I’ve been a listener to Russ Robert’s phenomenal podcast, Econtalk, for well over 10 years. I’m not in love with every guest—let’s face it, some academics are tedious—but Russ is always excellent and most weeks I find myself captivated by the conversation.

This week was no different. Bret Devereaux is a PhD in ancient history and teaches in the Department of History at North Carolina State University. The episode was about ancient Greece and Rome. It was great and you should check it out: Bret Devereaux on Ancient Greece and Rome.

I have to comment on one aspect of the conversation that I found questionable.

Devereaux spent considerable time pointing out how diverse the Roman empire was. They’d go in, conquer a people/city/nation and grab the wealth. At the same tine they’d allow the conquered to become part of the Roman world, enjoying all the benefits that came with being “a friend of Rome”.

This approach—conquest, wealth grab, and club membership—led to diversity. Over time Rome’s armies were maned by all sorts of peoples. Each of its conquered nations could continue with their customs, religions, and practices unmolested. The capitol had every nation and race under the sun walking its streets.

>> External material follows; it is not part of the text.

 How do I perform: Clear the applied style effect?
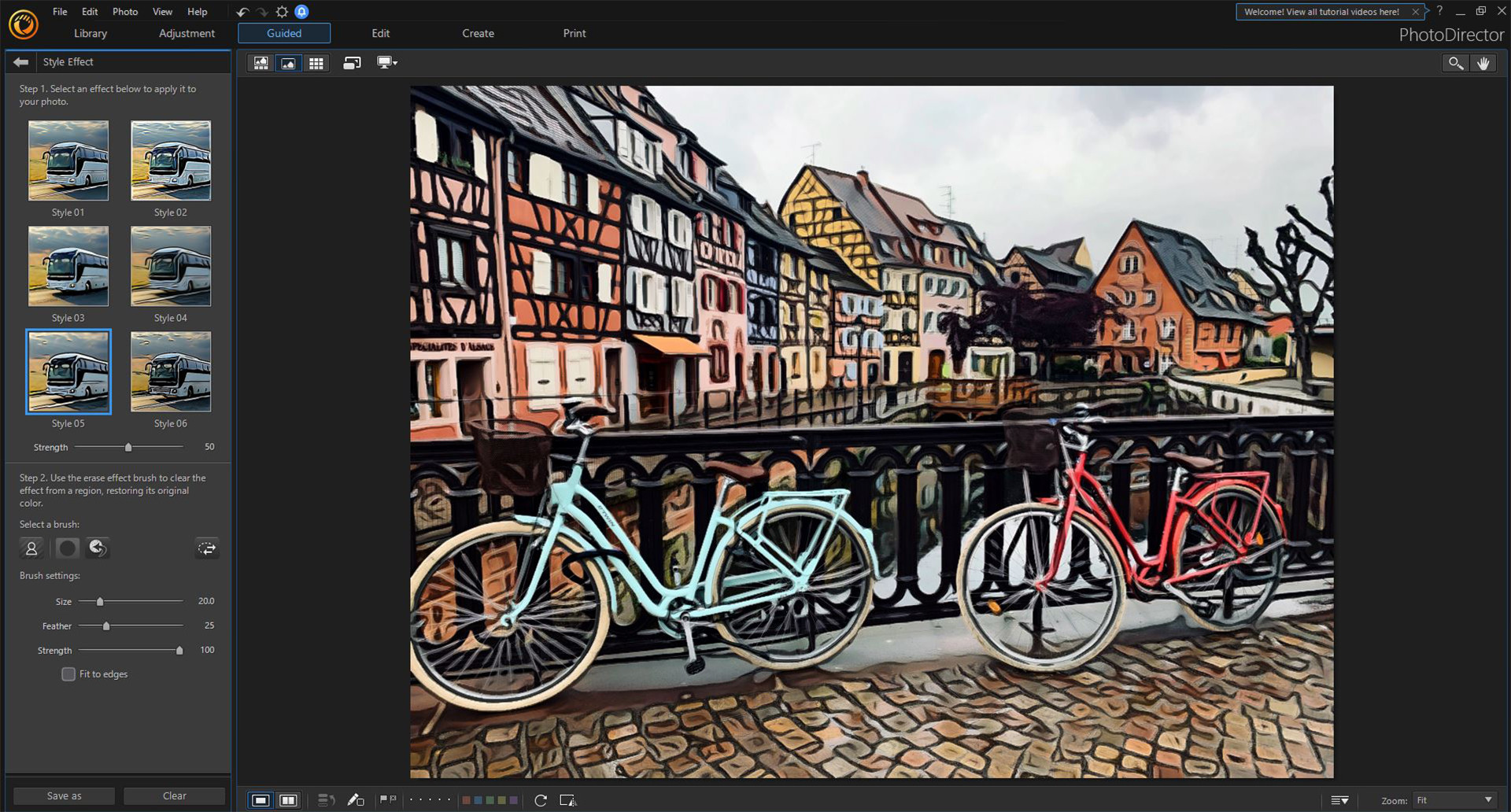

According to Devereaux, Rome was multicultural and that was its strength. He seemed to equate Roman “multiculturalism” with ours, meaning he made the parallel that multiculturalism and diversity in general are good qualities for society.

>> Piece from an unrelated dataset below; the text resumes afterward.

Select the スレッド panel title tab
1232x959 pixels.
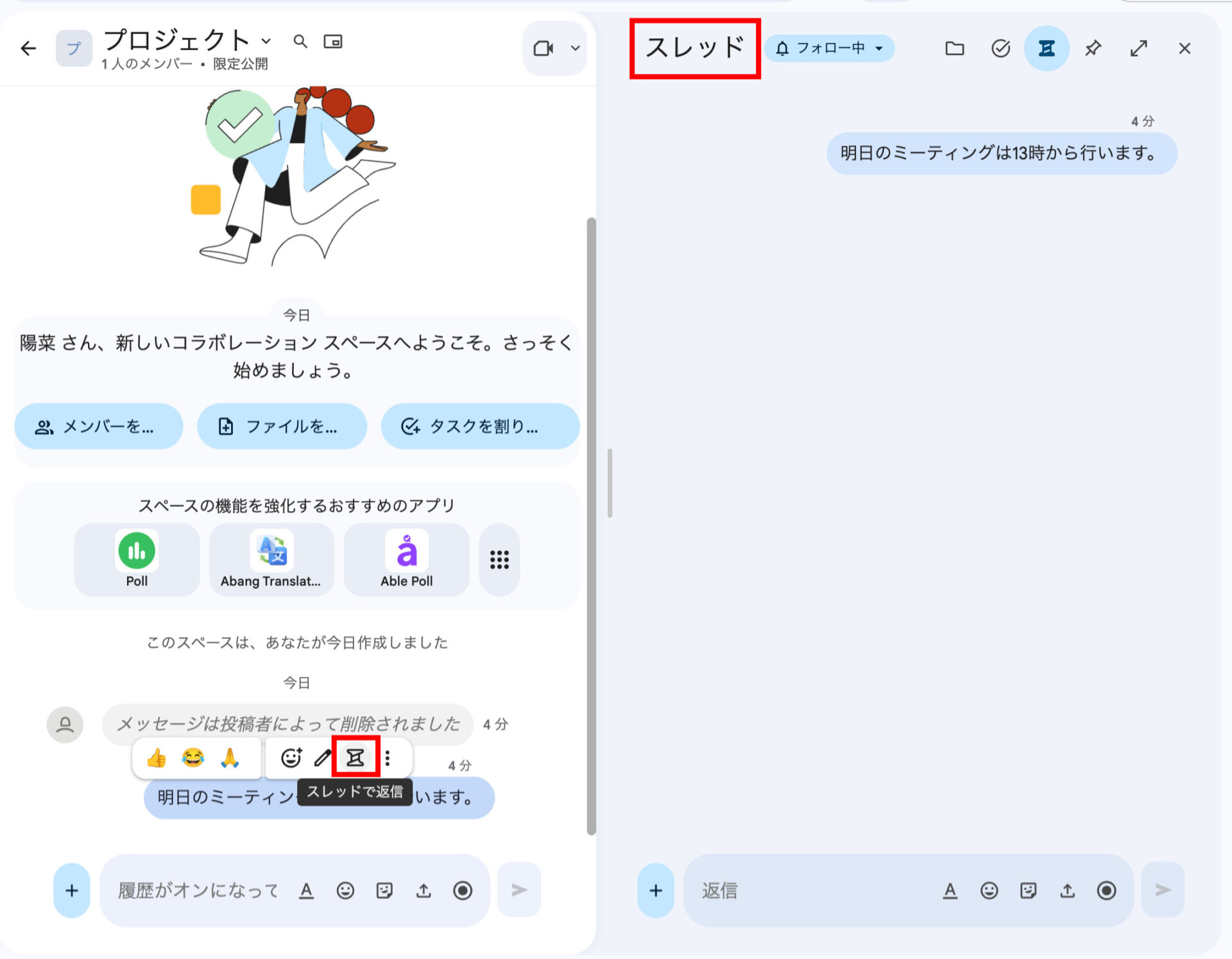click(x=696, y=47)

I have a problem with that argument.

Sure, Rome was diverse. How could it not be? At its height, the Roman empire covered five million square kilometers and accounted for up to one quarter of the world’s population. Jews, Germans, Brittons, Gauls, Turks, Slavs, Greeks, Egyptians, and Phoenicians all called Rome their master.

But, here’s the problem I have with his assertion that multiculturalism was Rome’s strength: Rome was in no way multicultural as we understand it. Multiculturalism is de jour and I can’t help but think that Dr. Devereaux was guilty of a little pandering, throwing a little sop to the contemporary demos.

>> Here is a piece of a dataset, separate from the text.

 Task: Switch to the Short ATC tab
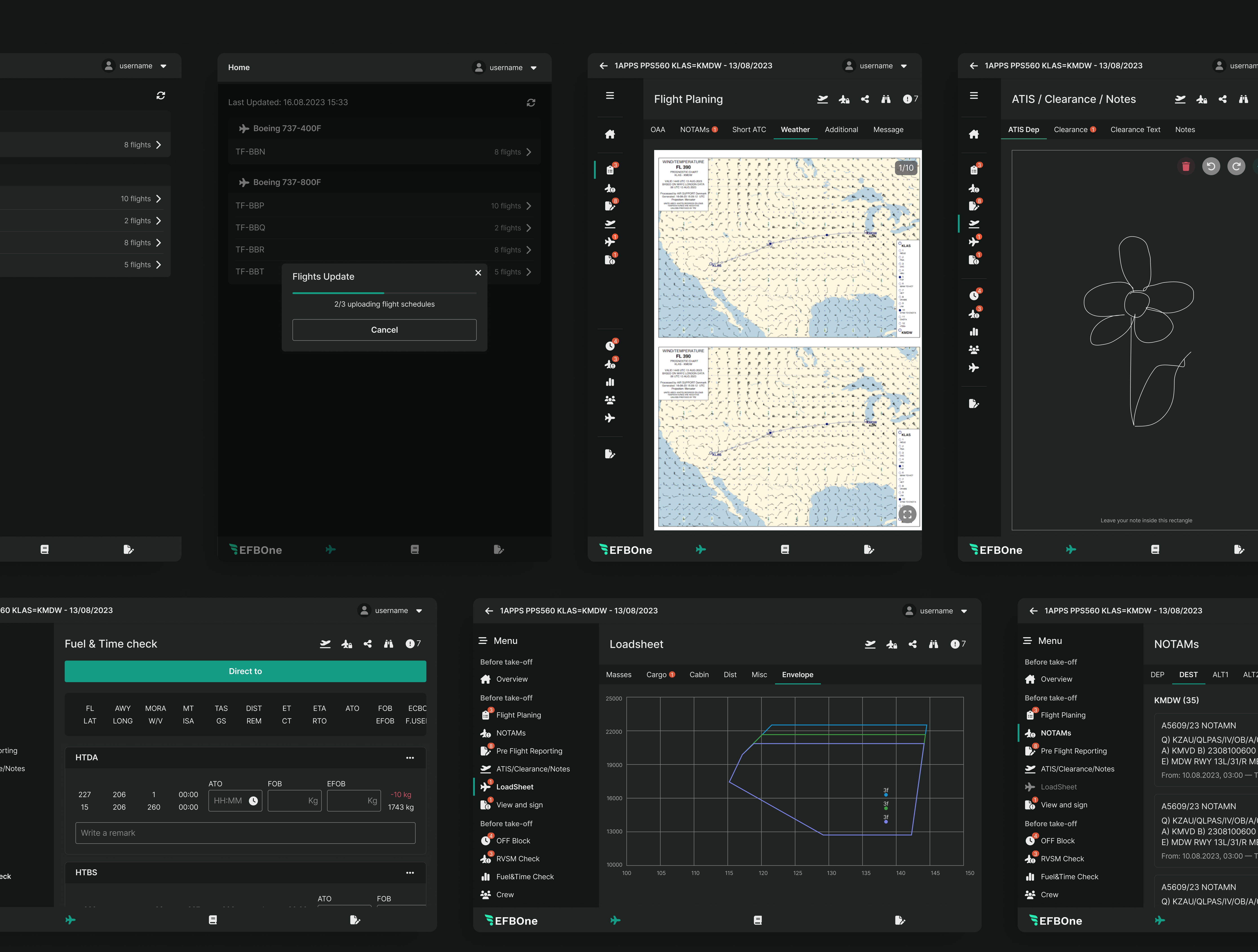pos(749,130)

The fact is, and Dr. Devereaux admitted as much, the Roman version of multiculturalism was nothing like our conception. They didn’t view all cultures as equal. They didn’t anguish over their own Roman-ness or worry that they might be colonizing. They didn’t go on a quest to find the best aspects of other cultures to integrate into the Roman way. They didn’t celebrate diversity.

The Romans were diverse as a result of conquest, but they never stopped being Roman. You were joining Rome. Yes, your skin can be a different color, and sure, you can eat whatever you like, but it is all about Rome. They were brutal. They left no room for dissent. They reacted to any challenge to their authority with violent force. They imposed their laws above all else.

The Romans had a unifying set of values that everyone had to align with: Roman power and wealth. They conquered your people to acquire its riches, its manpower, and its land. They didn’t care what god you worshiped or what music you played or what food you ate, as long as you provided the empire with what it needed. This unifying set of values (Roman power and wealth) trumped diversity and it trumped the multiple cultures found within the empire.

Rome was diverse because of its lust for empire, but it was not in any way multicultural as we understand it. It would have been good for Dr. Devereaux to make that distinction, for as a historian, he has an obligation to help us through our present time by accurately presenting the reality of the past.